ASSIGNMENT =
Keep every line of the data below that has the string "next" and present those lines.

--- START ---

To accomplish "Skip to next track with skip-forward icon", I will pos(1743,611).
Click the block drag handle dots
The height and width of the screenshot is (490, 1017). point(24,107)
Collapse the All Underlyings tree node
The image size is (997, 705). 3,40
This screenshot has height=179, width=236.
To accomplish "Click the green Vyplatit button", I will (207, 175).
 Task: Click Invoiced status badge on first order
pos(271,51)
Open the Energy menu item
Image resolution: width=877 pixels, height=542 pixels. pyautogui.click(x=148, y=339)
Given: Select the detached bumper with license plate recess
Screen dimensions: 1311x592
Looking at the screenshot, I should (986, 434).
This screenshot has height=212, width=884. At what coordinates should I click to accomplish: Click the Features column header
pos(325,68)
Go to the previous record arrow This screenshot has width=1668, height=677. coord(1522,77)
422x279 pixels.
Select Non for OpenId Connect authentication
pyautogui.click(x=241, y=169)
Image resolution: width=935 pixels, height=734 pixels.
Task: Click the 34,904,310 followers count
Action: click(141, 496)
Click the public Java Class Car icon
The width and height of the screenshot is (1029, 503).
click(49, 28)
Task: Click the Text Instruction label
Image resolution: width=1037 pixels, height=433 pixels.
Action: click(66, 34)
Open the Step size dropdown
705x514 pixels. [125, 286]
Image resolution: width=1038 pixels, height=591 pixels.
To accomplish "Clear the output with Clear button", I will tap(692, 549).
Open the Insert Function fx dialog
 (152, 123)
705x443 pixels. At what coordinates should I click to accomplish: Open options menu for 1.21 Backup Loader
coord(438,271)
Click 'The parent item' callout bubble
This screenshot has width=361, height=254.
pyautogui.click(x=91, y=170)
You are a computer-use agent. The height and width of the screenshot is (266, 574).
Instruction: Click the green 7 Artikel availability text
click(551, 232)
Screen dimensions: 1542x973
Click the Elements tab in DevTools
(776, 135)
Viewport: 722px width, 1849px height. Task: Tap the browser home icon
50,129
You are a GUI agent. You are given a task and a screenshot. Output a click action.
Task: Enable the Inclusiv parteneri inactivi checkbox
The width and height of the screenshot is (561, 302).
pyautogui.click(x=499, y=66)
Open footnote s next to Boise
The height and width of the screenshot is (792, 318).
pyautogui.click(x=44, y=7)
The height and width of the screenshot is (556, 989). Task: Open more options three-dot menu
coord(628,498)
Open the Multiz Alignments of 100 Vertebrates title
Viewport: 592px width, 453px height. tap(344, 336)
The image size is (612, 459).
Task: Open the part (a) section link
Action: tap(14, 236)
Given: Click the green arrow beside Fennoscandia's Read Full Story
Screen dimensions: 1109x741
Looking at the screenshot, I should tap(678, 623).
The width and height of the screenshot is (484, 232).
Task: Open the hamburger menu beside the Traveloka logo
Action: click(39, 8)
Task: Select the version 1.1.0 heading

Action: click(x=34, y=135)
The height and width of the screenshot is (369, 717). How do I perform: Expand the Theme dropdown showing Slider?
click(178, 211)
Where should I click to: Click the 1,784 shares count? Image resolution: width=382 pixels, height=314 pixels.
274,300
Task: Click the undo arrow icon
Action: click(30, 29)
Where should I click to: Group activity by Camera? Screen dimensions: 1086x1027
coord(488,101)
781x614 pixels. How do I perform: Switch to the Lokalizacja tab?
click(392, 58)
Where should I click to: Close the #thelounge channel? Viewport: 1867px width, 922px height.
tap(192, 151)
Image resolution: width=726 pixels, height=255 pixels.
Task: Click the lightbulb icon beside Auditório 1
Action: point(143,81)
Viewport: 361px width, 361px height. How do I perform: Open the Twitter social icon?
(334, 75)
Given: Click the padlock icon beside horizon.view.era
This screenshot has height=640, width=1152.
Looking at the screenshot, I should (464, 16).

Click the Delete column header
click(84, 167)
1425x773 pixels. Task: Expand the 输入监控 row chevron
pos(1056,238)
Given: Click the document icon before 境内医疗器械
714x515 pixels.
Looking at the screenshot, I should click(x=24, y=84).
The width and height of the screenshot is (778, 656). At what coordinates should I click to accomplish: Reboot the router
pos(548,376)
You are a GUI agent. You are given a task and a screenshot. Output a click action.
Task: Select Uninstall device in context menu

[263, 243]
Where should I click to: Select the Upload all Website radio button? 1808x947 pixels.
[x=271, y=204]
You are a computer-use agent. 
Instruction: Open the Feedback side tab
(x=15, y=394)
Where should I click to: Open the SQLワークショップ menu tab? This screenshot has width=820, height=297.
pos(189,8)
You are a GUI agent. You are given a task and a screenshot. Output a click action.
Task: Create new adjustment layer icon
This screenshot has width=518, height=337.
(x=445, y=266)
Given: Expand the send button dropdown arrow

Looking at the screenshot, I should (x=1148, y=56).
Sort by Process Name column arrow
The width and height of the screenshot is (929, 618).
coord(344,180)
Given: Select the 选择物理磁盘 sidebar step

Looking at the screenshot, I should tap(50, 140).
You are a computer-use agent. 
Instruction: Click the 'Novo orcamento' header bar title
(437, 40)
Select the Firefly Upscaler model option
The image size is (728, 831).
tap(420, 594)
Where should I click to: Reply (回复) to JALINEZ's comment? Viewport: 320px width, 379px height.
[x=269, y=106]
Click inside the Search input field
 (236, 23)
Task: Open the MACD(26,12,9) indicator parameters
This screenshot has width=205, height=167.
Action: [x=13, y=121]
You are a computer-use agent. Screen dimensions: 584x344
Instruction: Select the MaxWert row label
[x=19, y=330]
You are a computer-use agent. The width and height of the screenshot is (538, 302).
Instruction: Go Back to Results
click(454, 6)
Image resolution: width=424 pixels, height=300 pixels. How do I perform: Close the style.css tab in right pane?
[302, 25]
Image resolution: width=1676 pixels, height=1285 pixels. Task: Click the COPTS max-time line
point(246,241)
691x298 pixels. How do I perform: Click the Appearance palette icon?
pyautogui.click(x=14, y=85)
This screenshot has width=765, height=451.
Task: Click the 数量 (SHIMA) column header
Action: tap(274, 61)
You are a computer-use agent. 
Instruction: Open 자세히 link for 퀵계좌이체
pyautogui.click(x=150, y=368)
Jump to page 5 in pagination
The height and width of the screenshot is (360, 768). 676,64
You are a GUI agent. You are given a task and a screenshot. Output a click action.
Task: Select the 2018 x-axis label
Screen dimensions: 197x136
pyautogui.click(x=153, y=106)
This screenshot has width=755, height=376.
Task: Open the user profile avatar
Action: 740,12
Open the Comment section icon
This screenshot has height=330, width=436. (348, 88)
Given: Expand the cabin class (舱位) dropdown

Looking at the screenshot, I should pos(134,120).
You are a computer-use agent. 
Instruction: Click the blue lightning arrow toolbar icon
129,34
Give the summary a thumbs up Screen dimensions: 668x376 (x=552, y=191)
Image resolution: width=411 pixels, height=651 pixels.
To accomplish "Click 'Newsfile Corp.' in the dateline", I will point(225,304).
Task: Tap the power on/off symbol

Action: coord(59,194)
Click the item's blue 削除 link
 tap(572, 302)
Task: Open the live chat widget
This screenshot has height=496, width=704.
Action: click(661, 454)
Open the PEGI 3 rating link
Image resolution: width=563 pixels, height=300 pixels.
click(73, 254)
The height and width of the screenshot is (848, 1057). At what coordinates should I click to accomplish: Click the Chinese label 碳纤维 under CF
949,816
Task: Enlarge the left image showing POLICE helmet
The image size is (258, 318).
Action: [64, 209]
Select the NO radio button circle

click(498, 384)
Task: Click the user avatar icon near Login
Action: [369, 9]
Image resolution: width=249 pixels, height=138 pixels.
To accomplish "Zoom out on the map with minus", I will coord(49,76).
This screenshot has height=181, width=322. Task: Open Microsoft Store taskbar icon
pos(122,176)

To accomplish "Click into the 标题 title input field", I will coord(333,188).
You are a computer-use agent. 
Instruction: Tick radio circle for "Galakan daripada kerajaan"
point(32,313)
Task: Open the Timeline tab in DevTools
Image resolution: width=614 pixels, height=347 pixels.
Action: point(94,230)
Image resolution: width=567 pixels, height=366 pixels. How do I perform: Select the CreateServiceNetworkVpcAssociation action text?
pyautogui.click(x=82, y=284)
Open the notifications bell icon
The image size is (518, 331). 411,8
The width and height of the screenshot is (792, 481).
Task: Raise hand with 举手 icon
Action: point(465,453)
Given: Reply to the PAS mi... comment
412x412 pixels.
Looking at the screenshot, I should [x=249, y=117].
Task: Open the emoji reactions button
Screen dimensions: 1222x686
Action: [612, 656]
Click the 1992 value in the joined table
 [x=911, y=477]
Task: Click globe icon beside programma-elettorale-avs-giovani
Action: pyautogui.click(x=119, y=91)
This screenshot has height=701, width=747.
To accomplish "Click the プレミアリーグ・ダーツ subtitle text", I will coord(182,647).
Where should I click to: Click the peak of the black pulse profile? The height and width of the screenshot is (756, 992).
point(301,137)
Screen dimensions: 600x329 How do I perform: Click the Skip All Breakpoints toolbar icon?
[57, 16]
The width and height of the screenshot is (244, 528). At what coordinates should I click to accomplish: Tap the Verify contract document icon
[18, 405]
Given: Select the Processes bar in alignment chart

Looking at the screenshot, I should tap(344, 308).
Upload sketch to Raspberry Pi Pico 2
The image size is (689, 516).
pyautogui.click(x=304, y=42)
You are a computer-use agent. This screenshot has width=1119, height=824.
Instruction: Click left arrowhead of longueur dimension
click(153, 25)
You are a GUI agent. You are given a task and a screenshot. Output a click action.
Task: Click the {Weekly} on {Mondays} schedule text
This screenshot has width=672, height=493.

--- END ---

RESULT BELOW =
To accomplish "Skip to next track with skip-forward icon", I will pos(1743,611).
Open footnote s next to Boise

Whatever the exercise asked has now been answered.